• The task
Pull out every line in the listing below that contains the string "pyautogui". Matches must have the same case.

───── Record extracts

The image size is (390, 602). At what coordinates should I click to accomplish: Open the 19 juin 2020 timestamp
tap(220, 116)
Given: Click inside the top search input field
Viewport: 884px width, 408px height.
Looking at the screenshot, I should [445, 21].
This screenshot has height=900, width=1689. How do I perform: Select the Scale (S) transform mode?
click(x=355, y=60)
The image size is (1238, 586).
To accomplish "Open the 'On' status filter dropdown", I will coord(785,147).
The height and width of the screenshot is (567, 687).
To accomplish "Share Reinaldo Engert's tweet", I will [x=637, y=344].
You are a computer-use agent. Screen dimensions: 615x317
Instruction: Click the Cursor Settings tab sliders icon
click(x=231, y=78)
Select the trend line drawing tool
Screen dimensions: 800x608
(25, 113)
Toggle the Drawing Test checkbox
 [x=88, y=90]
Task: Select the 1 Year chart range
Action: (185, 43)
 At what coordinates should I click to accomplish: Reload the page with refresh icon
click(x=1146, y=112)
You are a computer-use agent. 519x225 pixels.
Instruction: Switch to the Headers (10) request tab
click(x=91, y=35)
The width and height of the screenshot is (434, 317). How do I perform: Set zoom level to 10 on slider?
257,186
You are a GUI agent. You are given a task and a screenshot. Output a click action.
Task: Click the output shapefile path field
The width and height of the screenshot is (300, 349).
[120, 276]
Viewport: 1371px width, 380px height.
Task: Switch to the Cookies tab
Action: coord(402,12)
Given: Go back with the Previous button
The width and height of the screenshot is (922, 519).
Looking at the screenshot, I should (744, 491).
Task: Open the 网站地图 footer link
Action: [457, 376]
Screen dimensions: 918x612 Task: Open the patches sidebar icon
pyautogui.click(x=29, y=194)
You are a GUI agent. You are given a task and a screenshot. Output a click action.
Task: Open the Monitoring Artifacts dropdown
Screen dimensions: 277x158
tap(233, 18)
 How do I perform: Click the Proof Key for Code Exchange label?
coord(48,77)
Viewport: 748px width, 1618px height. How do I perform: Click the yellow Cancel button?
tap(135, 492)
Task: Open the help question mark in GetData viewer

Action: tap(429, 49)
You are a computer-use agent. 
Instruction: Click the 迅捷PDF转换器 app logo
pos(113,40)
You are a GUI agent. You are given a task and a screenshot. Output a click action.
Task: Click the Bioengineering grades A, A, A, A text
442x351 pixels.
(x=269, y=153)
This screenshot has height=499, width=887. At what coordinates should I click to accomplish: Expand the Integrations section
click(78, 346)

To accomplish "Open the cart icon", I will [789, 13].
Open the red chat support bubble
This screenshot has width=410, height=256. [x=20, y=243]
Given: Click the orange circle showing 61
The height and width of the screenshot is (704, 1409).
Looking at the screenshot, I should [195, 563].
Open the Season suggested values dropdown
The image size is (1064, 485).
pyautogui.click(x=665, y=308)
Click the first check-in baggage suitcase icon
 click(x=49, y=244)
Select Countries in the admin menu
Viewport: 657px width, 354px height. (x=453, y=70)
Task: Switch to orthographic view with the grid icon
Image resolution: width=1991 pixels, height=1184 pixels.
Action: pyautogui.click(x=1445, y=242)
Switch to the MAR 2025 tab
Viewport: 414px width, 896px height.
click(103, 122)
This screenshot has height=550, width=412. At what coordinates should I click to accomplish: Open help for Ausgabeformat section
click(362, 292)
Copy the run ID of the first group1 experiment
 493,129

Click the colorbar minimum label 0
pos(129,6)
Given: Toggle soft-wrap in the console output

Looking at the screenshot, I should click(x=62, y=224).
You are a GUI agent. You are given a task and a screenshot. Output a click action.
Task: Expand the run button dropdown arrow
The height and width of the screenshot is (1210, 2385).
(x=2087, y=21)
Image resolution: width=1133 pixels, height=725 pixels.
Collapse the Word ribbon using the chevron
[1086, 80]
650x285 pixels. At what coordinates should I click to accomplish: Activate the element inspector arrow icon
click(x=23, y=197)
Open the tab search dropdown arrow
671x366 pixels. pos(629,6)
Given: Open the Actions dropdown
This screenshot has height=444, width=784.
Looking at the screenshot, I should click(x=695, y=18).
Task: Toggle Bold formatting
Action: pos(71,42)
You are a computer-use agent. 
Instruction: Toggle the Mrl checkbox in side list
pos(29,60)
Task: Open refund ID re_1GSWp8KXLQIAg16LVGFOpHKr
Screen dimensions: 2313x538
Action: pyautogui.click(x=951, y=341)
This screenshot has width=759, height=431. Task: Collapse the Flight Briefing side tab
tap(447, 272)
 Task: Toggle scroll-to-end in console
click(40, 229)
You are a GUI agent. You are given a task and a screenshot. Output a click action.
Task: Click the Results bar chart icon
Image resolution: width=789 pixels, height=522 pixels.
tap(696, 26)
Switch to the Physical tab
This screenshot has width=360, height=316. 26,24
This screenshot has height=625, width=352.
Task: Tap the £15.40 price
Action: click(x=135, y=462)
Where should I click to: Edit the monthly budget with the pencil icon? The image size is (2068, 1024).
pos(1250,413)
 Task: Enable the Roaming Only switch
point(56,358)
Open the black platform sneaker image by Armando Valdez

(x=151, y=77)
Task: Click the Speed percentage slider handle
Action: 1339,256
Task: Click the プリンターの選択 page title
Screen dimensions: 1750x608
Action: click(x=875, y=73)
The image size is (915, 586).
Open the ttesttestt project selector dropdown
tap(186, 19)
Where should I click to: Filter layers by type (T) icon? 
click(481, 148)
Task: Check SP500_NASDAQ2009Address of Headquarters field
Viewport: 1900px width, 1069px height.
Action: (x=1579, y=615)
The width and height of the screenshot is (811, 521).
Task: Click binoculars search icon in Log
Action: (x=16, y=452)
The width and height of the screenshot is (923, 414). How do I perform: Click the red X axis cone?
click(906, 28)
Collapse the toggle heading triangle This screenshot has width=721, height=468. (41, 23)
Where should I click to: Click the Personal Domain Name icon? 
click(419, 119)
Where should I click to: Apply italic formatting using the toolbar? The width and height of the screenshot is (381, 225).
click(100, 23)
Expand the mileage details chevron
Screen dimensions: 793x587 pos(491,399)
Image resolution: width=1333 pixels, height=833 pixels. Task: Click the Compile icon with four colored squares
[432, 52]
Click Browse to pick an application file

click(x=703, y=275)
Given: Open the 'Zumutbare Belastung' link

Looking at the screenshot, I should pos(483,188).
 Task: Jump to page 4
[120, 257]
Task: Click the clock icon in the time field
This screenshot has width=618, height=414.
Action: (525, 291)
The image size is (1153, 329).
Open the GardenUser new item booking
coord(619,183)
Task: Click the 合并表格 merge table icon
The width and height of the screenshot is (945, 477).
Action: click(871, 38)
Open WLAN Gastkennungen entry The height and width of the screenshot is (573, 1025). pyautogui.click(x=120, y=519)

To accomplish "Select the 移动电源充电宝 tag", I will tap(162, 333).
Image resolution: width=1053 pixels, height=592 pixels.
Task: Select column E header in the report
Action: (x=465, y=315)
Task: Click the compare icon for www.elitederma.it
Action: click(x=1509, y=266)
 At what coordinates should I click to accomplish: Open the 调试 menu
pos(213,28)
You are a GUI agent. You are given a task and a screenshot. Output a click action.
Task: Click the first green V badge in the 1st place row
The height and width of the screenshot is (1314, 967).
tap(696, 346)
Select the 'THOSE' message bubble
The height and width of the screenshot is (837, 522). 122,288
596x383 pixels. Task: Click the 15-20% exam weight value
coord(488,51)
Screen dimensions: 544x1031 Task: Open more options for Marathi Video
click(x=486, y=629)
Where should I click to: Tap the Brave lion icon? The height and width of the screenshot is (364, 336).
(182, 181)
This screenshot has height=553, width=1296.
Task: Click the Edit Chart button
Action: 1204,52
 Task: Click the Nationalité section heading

──────────

• Solution for this exercise
pyautogui.click(x=29, y=194)
pyautogui.click(x=665, y=308)
Action: pyautogui.click(x=1445, y=242)
Action: pyautogui.click(x=951, y=341)
Open WLAN Gastkennungen entry The height and width of the screenshot is (573, 1025). pyautogui.click(x=120, y=519)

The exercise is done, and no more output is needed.